Well, it's very interesting. The views of many mine owners are influenced by a philosophy known as Social Darwinism, which was popularized by Herbert Spencer. It was based extremely loosely on the work of Charles Darwin, who said that the species that survived were the ones most fit to survive in an environment. Now, what this sort of becomes translated into as Social Darwinism, is the notion that the people who survive are the fittest, which is actually not at all what Darwin was talking about. But what this allows some owners to believe is that if they are richer than everybody else, it's because they are fitter than everybody else. The owners believed that it is not a good thing to pamper less fit people or help them to survive by giving them too much. Because then you will insure that less fit people survive to populate your society. So there is this notion somehow that scientific selection is at work in allowing the fittest people to be the wealthiest and most privileged.

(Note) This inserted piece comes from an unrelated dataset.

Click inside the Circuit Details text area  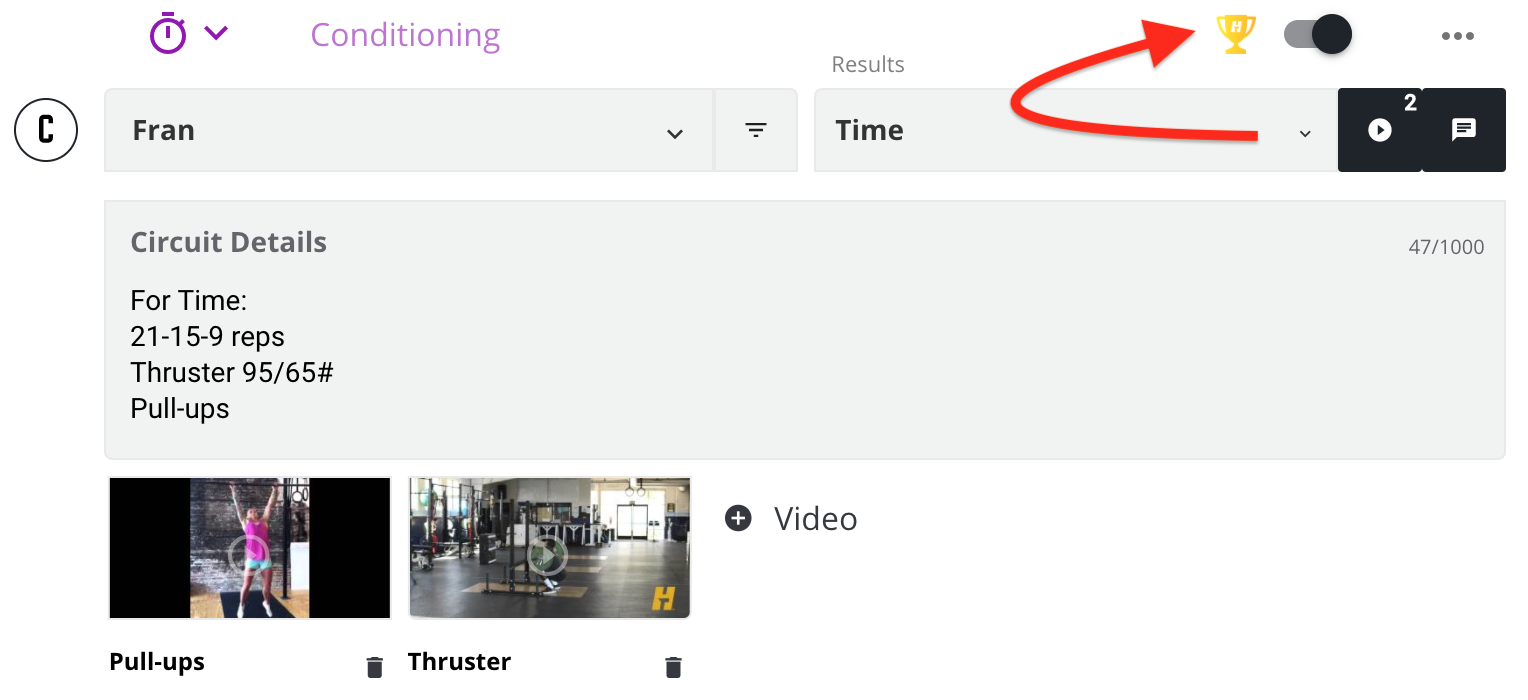tap(805, 330)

Now some people soften this in a variety of ways, including a belief that their wealth is evidence of God's favor. John D. Rockefeller believed that certainly they deserve the money because they earned it, but part of their obligation is then to make opportunities available that will allow the potentially fit people among the workers to improve themselves.

The era we're looking at was a time of great change, a time when people were trying to hammer out what the relationship between owners and workers would look like. Describe that sense of the possibilities of change and creating a New World order, so to speak. The possibility that you could create a different kind of relationship.

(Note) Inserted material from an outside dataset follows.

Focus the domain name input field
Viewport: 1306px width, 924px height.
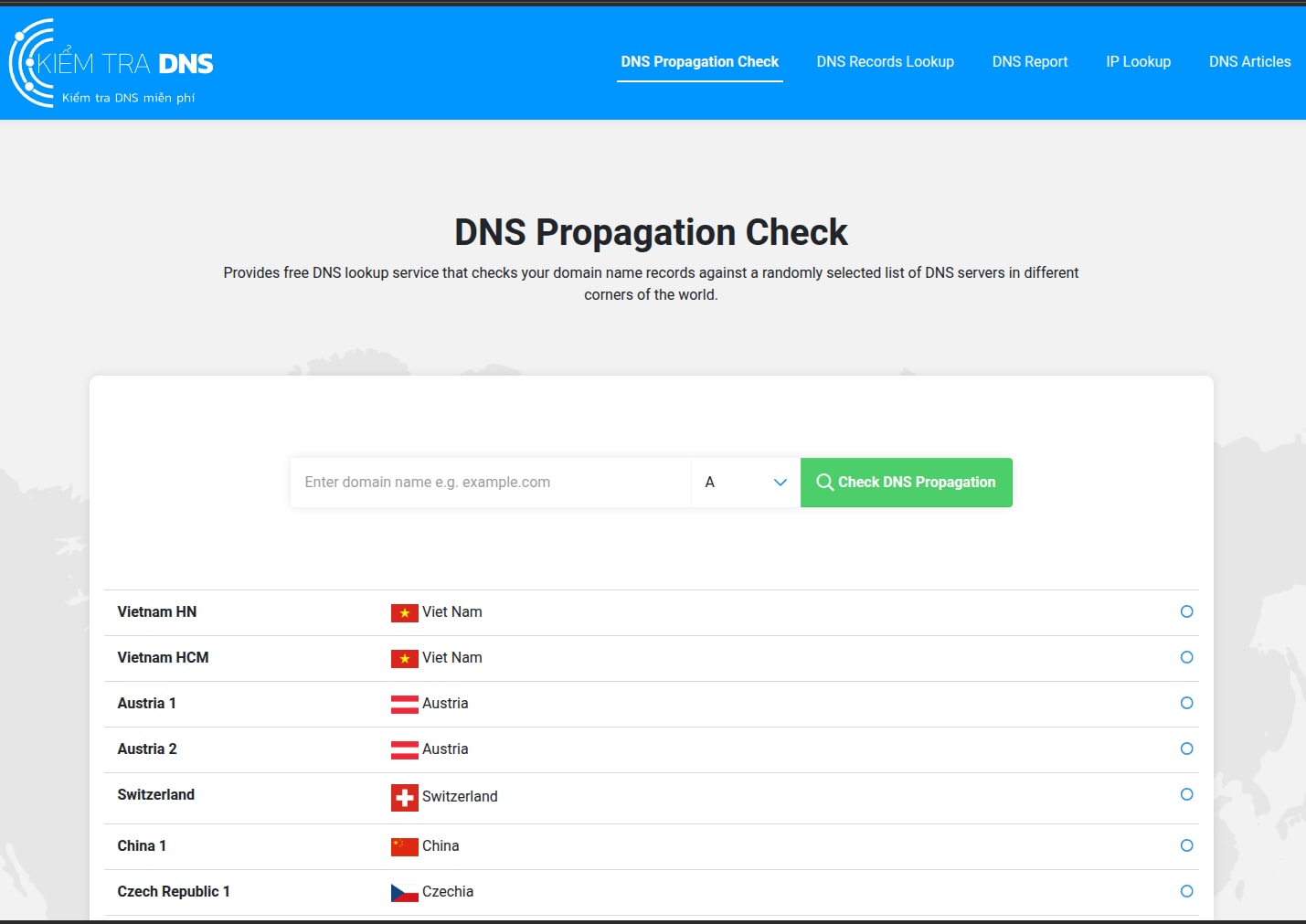490,483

I think one of the things that's always difficult for historians to convey given that we think we know what the end of this story is. There are many possible endings to a story. During industrialization workers were not simply feeling totally dispossessed because they brought with them an understanding of their own power in the pre-industrial work place. They believed in their skill, knowledge, and the importance of what they brought to the work endeavor. They also believed in democracy, in political democracy. Therefore, they believed that they had the power to influence industrial social relations. There were a whole variety of social movements and responses to industrialization. That tells us just how many possible outcomes people dreamed. The Knights of Labor, one of the early labor unions, dreamed at one point of something they called the "cooperative common wealth." It had many meanings to different people, but fundamentally it meant that people were going to cooperate to share wealth and insure a more equal kind of society. For some people, it might mean that labor would own all of the means of production, such as the factories, mines, and mills. For other people, it might mean socialism, at least of big industry. The Populous Party, which flourished in the West in the 1890's, advocated that the government should own, run, and operate the railroads, telephones, and telegrams. Other people had all sorts of dreams for what would happen if you could manipulate the money supply.

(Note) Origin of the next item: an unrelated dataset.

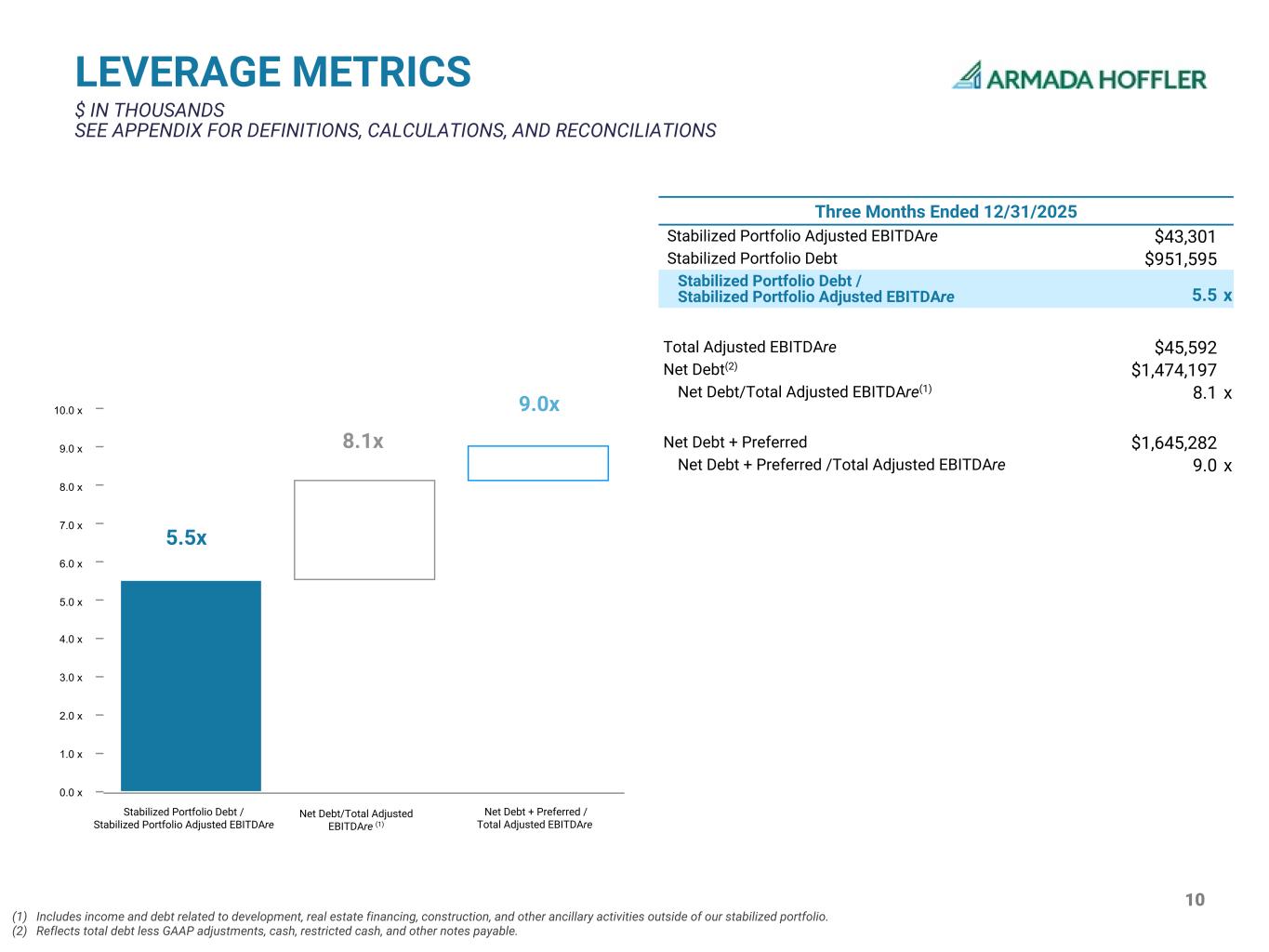The image size is (1269, 952).
Task: Click the Leverage Metrics title
Action: point(273,73)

In fact, the period from about the Civil War to the turn of the twentieth century was a period of monetary deflation. The government had printed a lot of green backs during the Civil War to finance the war, and it withdrew them from circulation. So money was becoming more and more valuable throughout this era. Therefore, a lot of farmers were having to borrow money to buy land, fences, new farm machinery, and fertilizer. Then they had to pay this money back in dollars that were worth more than the dollars they had borrowed. So they were advocating printing more money, putting silver behind the money supply, or doing other things to inflate the value of money. What is interesting about this to me is that people as a matter of daily course studied political philosophies and economic philosophies, and you could walk into a bar in a mining town and listen to people debate whether you should have a miner's cooperative, or socialism, or whether capitalism was really the most efficient way to do things. The passion with which they debated had everything to do with the fact they had some notion that they could influence the outcome.

Unlike anything today.

As I look at my students, I wish they had that same kind of sense that it mattered what they thought and what they did. I still believe that we all make history. We either make it by default or we make by getting involved.

They certainly got involved back then. In terms of the labor wars, we were talking earlier about explaining them in terms of the development of the notion of what industrial relations look like, the progression from one incident to another as seen in terms of a broader context. Explain that to me, what's the broader context you think that these viewers should be looking the mining labor wars.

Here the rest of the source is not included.